Housed at the University of Nebraska–Lincoln College of Business, the Nebraska Council on Economic Education leads statewide efforts to promote economic and financial literacy through K–12 programs, curriculum support and educator training.
Davidson, who is also a Nebraska Bankers Association Faculty Fellow and associate professor of practice at the College of Business, noted how launching a single in-school savings branch typically requires six to 12 months of planning and coordination. With leadership from Kate Dolen, vice president of business development at Elkhorn Valley Bank, Norfolk moved quickly, opening programs in Bel Air, Grant, Jefferson, Lincoln Montessori, Washington, Westside and Woodland Park Elementary Schools.

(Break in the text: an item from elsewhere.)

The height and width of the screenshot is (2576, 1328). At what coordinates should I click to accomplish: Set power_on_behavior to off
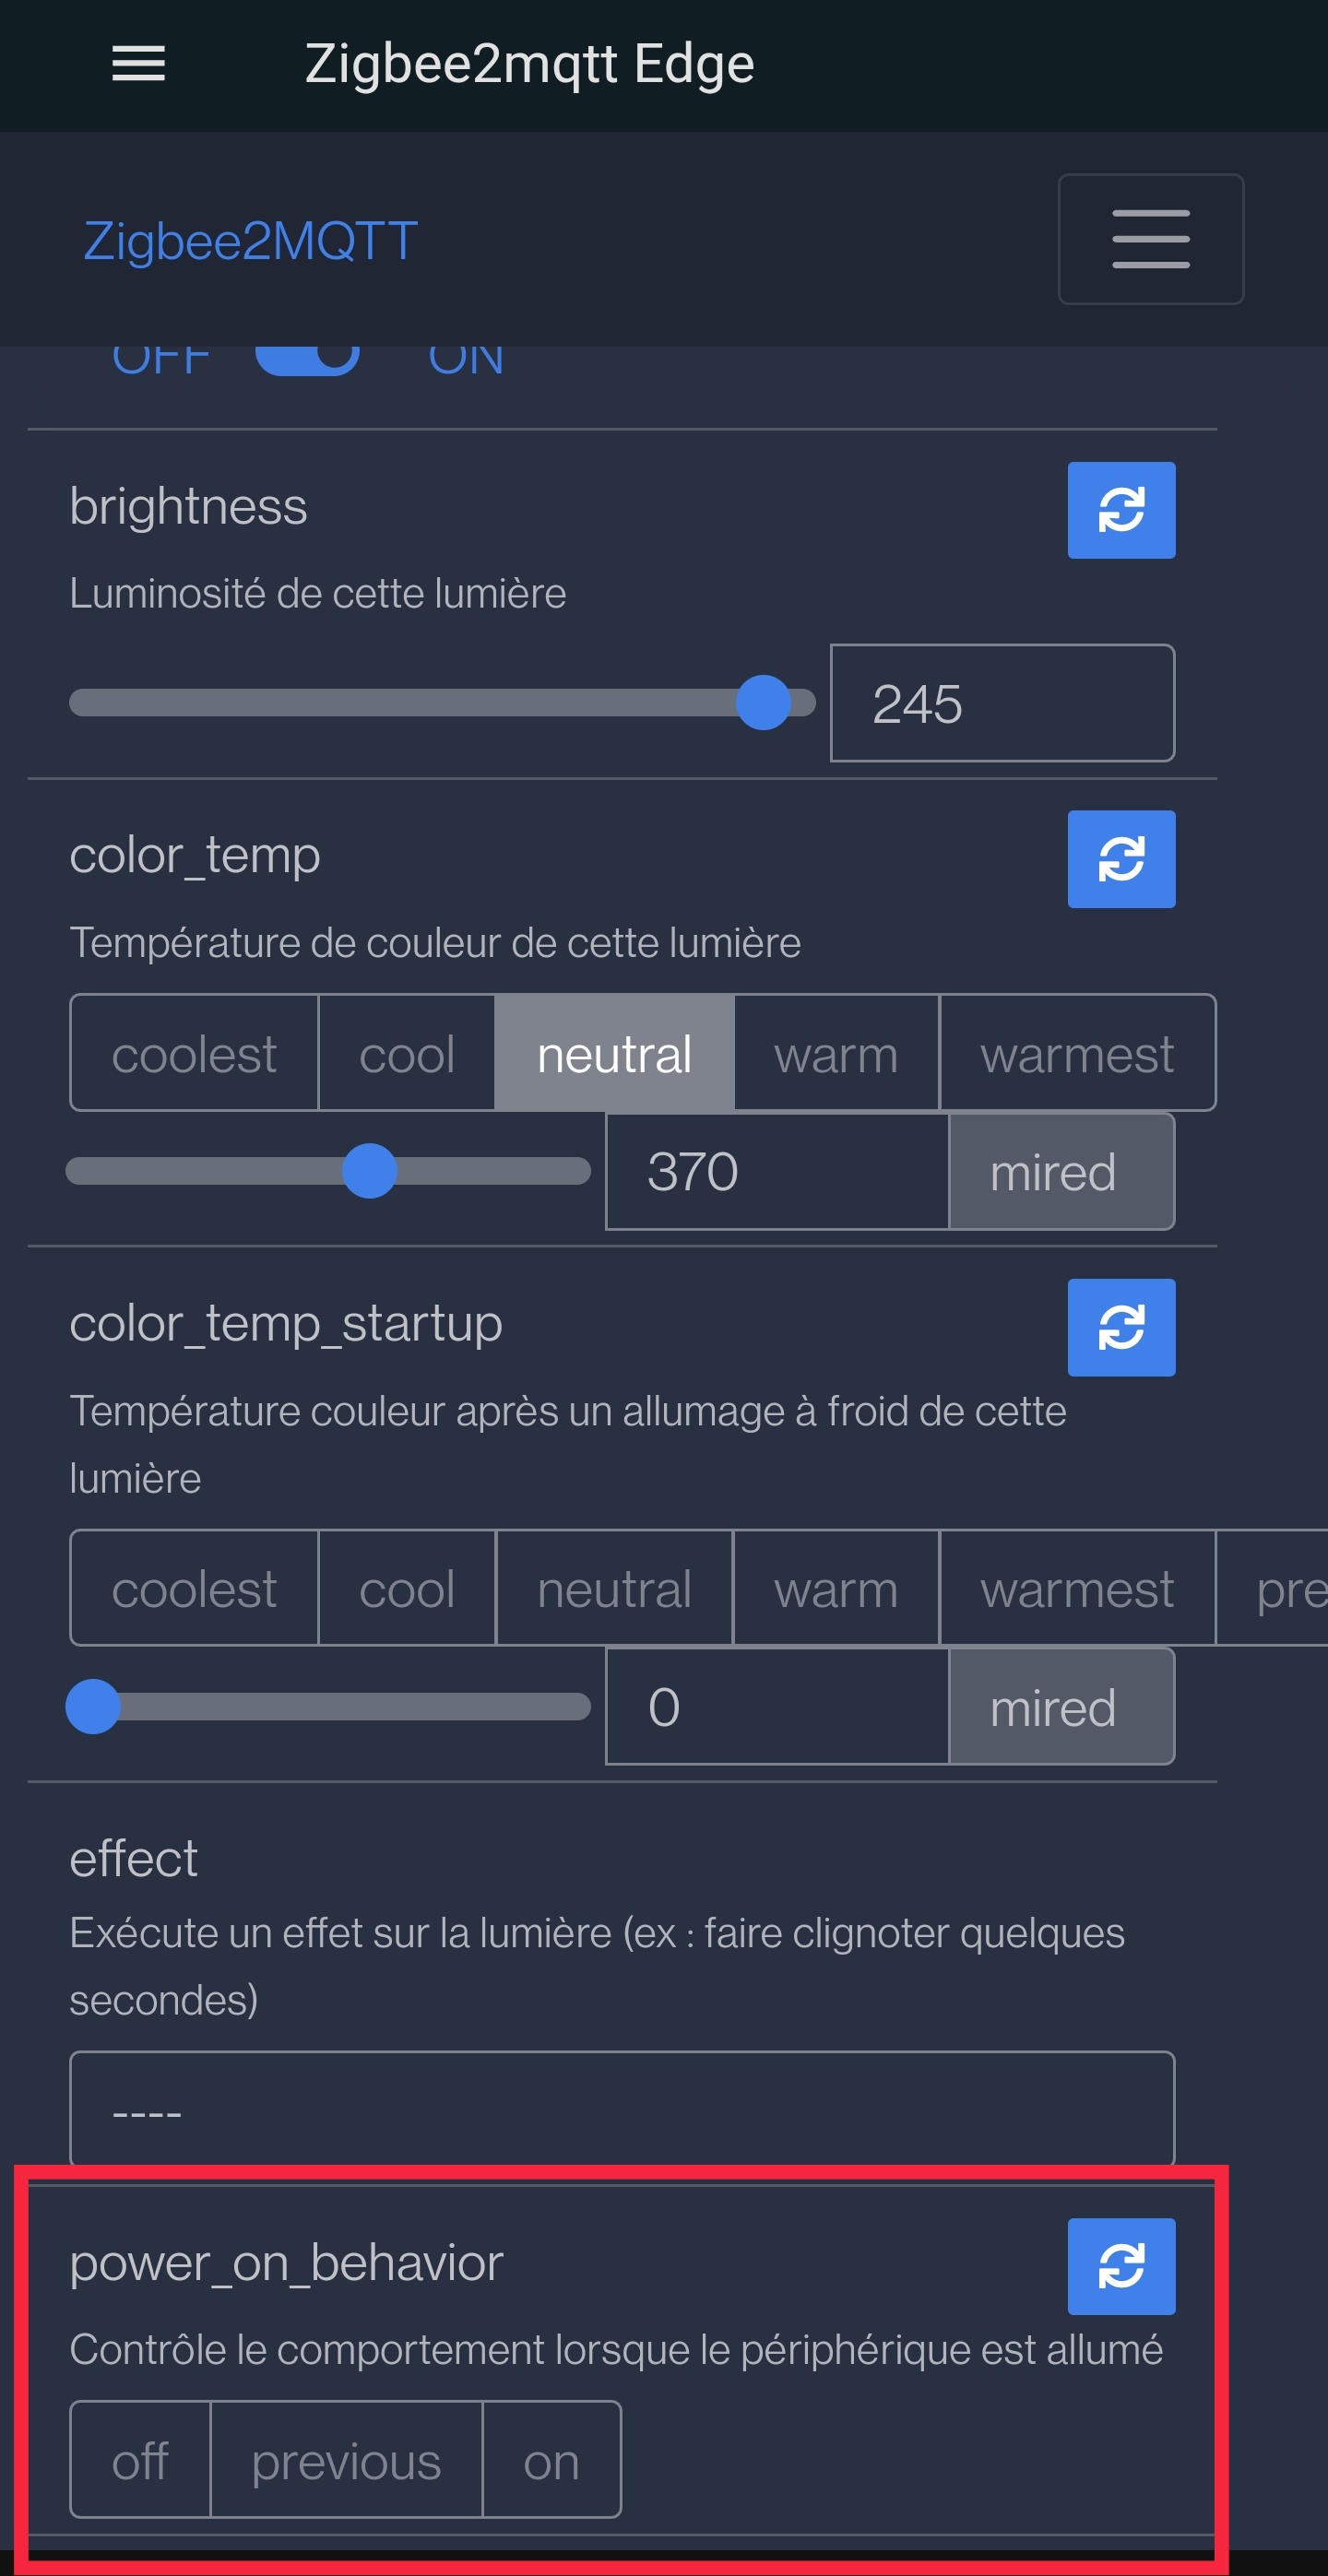coord(140,2460)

“We are very excited about this partnership. By establishing Elkhorn Valley Bank Panther Branches at every elementary school in Norfolk, students will learn the value of saving in a fun and interactive environment,” said Aaron Otten, president and CEO of Elkhorn Valley Bank & Trust. “Older students will also learn some basic banking skills while working as tellers in their school’s branch. Financial literacy is a life skill everyone needs, and we look forward to helping students build those habits early—all while having a little fun along the way.”

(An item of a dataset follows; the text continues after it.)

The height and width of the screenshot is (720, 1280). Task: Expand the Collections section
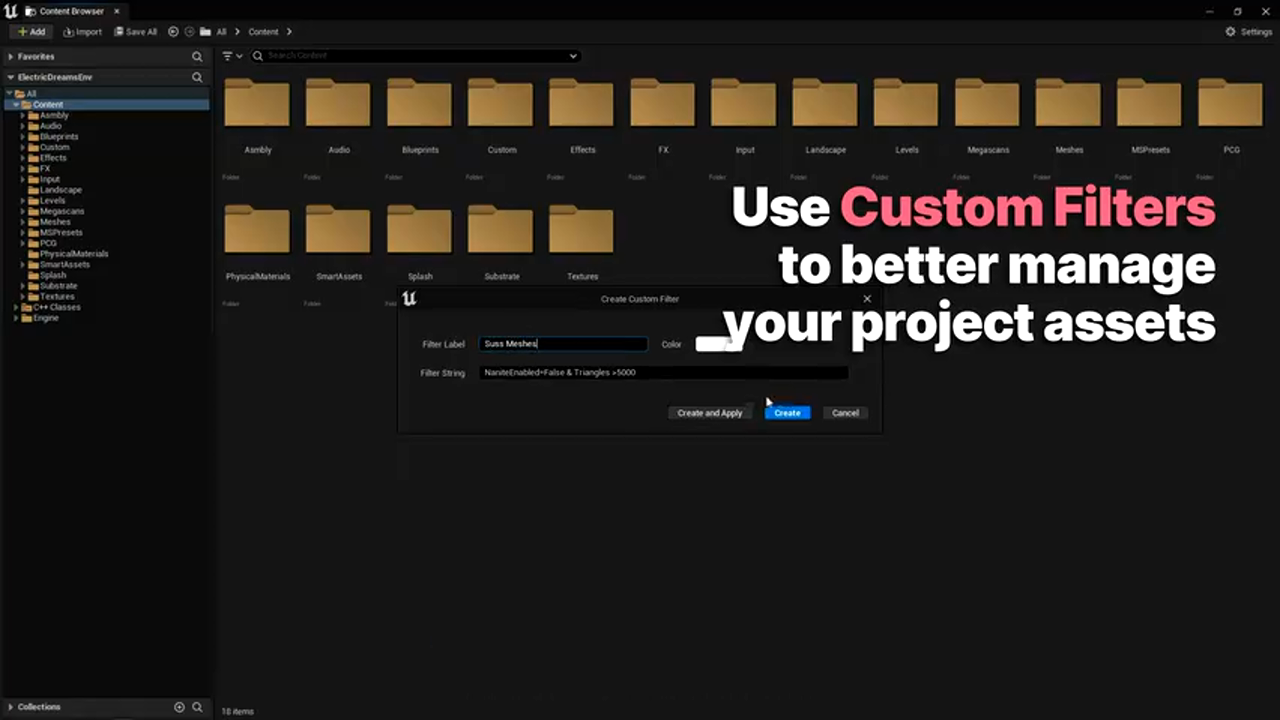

Research shows that students who participate in in-school savings programs develop stronger long-term financial behaviors, Davidson said. Nebraska now has 73 in-school savings branches, including 16 new ones that opened this fall. During the 2024-25 school year, participating students collectively saved $448,698 through 6,543 individual students—real dollars representing lessons in lifelong financial responsibility.
“Our mission is to prepare all students to pursue their goals, and financial literacy is an essential skill for the future. The in-school savings program provides a unique opportunity for students to experience these concepts first-hand,” said Jared Oswald, director of teaching and learning. “We are thankful for community partners like Elkhorn Valley Bank who add these kinds of hands-on learning experiences to our educational program.”
The impact extends well beyond the classroom. Students not only learn how to save but also gain confidence handling money and understanding how banks work.
“My compliments to Elkhorn Valley Bank, Norfolk Public School educators and students, and the community of Norfolk for creating and participating in this valuable in-school savings program,” said Kelly Lammers, director of the Nebraska Department of Banking and Finance. “You have created a real-time experience in which students learn critical life skills that include how to control and access their money, that they can trust the banking system and what goes on behind the scenes in financial institutions. While not everyone will grow up to become a banker, understanding where your money is and the art of saving makes each of us and our community stronger today and in the future.”
Davidson emphasized that this level of collaboration demonstrates what can happen when a community fully commits to financial education.
“What Elkhorn Valley Bank and Norfolk Public Schools have accomplished together is extraordinary,” she said. “They’ve set a new standard for what’s possible when local institutions invest in young people’s financial futures.”